> _Exercise requirements_: Your output should be each line from the material below that has the word "computer".

....

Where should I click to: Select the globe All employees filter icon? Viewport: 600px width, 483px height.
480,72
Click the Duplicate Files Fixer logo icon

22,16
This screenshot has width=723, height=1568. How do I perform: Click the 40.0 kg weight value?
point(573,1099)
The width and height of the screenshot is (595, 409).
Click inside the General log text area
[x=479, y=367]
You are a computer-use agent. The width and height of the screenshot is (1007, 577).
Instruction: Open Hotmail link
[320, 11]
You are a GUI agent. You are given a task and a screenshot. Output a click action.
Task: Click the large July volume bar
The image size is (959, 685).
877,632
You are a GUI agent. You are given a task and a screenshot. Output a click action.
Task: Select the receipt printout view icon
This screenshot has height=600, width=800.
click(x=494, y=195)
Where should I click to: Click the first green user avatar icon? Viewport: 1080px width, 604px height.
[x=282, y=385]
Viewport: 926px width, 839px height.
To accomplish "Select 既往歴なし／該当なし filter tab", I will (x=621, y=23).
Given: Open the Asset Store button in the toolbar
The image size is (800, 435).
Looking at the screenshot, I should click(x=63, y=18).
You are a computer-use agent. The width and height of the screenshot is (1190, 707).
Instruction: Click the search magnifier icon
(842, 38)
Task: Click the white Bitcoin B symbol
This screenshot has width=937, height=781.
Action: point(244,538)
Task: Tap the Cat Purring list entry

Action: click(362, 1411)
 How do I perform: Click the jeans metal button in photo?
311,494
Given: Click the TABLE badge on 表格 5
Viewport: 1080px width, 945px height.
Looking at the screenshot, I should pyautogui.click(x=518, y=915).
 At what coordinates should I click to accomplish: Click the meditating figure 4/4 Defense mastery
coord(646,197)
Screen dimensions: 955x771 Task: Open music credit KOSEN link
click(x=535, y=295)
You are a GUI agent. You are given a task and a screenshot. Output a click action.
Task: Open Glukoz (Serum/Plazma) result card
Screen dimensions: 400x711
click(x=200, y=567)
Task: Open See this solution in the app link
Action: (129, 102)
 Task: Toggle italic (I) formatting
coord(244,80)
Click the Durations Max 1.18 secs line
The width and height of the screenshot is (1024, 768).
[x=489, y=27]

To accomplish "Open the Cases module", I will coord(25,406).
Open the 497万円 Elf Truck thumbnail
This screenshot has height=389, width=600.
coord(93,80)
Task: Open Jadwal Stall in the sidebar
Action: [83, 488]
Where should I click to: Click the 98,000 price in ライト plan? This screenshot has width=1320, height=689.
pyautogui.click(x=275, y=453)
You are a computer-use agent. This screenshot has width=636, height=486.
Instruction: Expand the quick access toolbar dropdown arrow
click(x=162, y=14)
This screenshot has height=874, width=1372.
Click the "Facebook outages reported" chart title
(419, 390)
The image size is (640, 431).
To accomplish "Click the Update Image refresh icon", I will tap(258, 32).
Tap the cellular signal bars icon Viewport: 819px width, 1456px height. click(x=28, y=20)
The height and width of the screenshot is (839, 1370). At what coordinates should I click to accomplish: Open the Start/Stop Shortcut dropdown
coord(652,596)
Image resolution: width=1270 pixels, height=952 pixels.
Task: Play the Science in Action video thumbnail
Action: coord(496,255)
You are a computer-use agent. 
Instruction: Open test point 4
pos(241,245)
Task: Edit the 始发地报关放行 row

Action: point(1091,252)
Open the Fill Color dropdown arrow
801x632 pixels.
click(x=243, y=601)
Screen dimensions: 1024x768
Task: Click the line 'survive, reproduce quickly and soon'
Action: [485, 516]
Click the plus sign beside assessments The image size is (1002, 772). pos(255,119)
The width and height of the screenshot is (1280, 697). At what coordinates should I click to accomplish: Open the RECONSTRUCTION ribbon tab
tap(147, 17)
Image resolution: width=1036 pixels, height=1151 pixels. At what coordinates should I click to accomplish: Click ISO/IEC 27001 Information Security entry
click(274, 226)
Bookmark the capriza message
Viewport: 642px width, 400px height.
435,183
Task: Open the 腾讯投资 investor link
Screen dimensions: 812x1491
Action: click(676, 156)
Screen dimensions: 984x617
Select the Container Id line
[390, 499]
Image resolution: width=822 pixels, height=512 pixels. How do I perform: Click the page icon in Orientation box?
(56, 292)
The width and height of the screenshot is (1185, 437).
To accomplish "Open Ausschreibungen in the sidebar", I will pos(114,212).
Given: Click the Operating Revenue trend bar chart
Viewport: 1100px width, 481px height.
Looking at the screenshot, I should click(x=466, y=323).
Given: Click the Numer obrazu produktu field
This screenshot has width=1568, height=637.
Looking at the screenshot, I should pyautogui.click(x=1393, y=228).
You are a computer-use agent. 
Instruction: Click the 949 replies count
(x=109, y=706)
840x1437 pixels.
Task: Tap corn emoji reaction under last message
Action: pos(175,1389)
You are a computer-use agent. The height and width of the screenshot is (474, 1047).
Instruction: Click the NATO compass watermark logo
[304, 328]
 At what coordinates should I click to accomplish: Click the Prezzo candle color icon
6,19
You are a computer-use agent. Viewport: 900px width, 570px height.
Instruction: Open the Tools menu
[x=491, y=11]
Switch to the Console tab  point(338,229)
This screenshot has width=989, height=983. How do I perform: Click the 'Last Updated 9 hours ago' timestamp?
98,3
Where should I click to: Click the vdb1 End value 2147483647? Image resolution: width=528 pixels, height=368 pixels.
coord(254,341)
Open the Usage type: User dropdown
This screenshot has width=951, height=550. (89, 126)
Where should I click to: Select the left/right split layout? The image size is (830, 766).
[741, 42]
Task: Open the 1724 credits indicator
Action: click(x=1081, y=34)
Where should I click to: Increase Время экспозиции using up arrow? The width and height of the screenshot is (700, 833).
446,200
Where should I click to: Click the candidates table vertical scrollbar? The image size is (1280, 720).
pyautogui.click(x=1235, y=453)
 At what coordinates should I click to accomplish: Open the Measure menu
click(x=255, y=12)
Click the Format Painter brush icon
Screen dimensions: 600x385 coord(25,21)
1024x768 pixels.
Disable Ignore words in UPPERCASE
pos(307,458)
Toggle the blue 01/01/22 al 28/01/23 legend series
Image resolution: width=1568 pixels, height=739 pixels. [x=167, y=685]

....

> _Solution_:
You are a computer-use agent. The width and height of the screenshot is (1007, 577).
You are a computer-use agent. The width and height of the screenshot is (1190, 707).
You are a computer-use agent. This screenshot has width=636, height=486.
You are a computer-use agent. 
You are a computer-use agent. 
You are a computer-use agent. The height and width of the screenshot is (474, 1047).
You are a computer-use agent. Viewport: 900px width, 570px height.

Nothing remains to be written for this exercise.